La France entière sait que vous avez fait de lui un lieutenant-colonel de réserve de la gendarmerie. Impossible non plus d'ignorer que vous avez usé de votre influence pour lui obtenir un port d'armes. Ajoutons-y un appartement dans une résidence élyséenne et des émoluments très avantageux.
Nous ne vous en faisons pas grief. Tel est votre bon plaisir. Et ce qui vous fait plaisir nous est précieux car quand on occupe de si hautes fonctions que les vôtres, il est bon, pour notre tranquillité, que la sérénité règne dans votre cœur. Les rois de France avaient leurs bouffons, leurs favorites, leurs favoris. Vous, vous avez votre voyou.

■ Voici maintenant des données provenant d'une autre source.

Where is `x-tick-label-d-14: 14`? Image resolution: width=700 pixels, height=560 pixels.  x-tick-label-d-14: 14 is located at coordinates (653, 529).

Le 1er mai dernier, votre voyou s'est rendu coupable d'un délit caractérisé. Vous l'avez su. Vous l'avez gentiment grondé : quelques sous en moins et une mise à pieds de 15 jours. Savez vous que la loi vous faisait obligation de le signaler au parquet, car tel est le devoir de tout dépositaire de la puissance publique ?

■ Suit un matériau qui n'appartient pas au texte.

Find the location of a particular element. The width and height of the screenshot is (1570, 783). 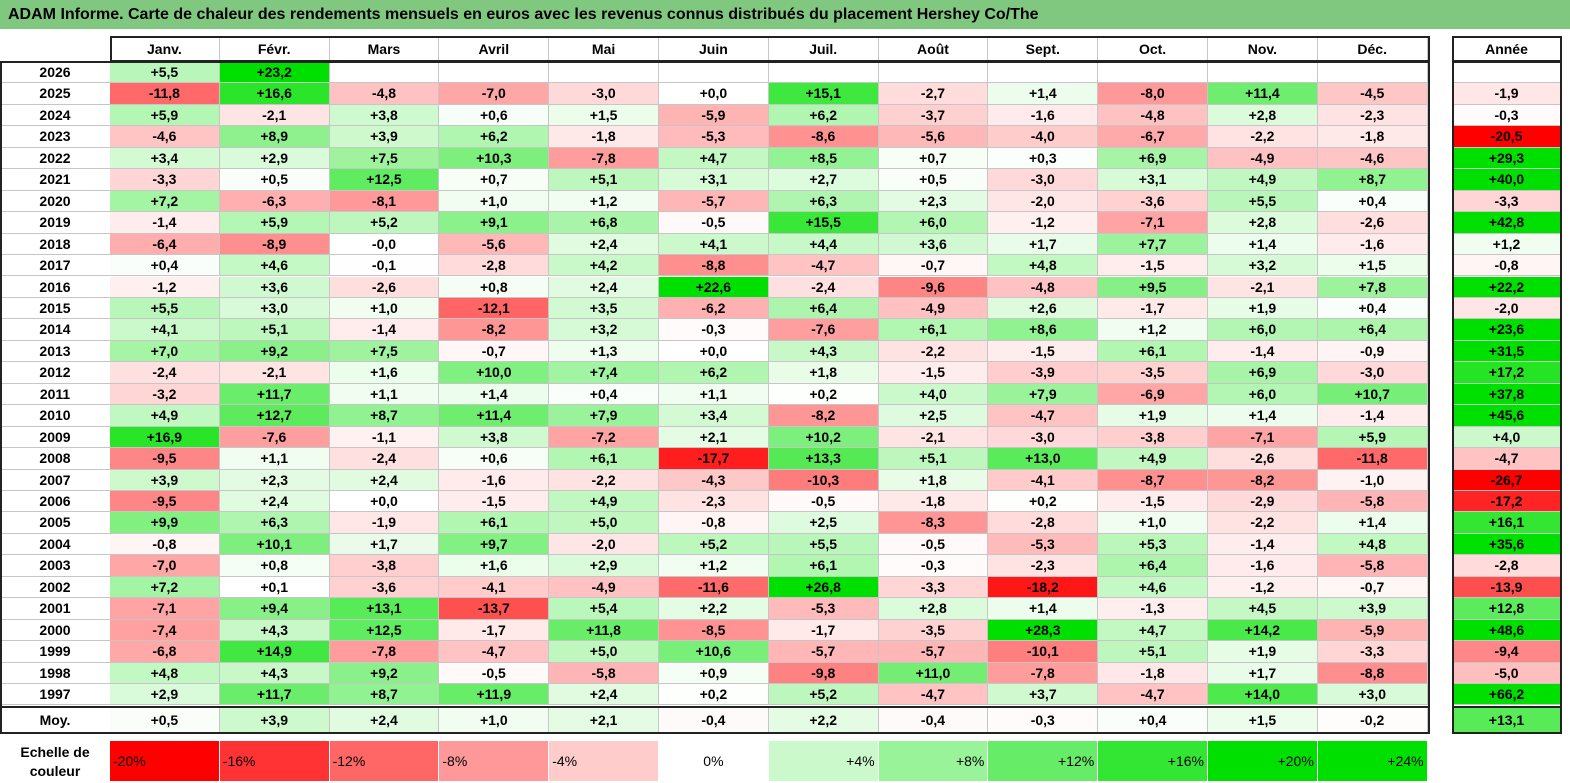

heatmap-cell: -6,7 is located at coordinates (1153, 137).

Vous ne l'avez pas fait. Ce qui est, incontestablement, un délit. Et l'article 135 du Code pénal est cruel dans sa limpidité, évoquant le "crime commis par un fonctionnaire public dans l'exercice de ses fonctions". Ce crime a un nom : forfaiture !
Dans l'Histoire des Ducs de Bourgogne, on peut lire ceci :
"Ce seigneur, un des plus puissants de France, avait assemblé des gens de guerre, avait muni ses forteresses, et ravageait tout le pays comme un chef de compagnie. Le Parlement avait prononcé la forfaiture. Grâce de la vie lui fut donnée, mais il perdit toutes ses seigneuries."
Voyez-vous, Monsieur le Président, vous aurez la vie et resterez chef de l'Etat. Mais vous allez sans doute perdre la plus précieuse de vos seigneuries. Sans votre voyou, votre vie ne sera plus que tristesse et désolation.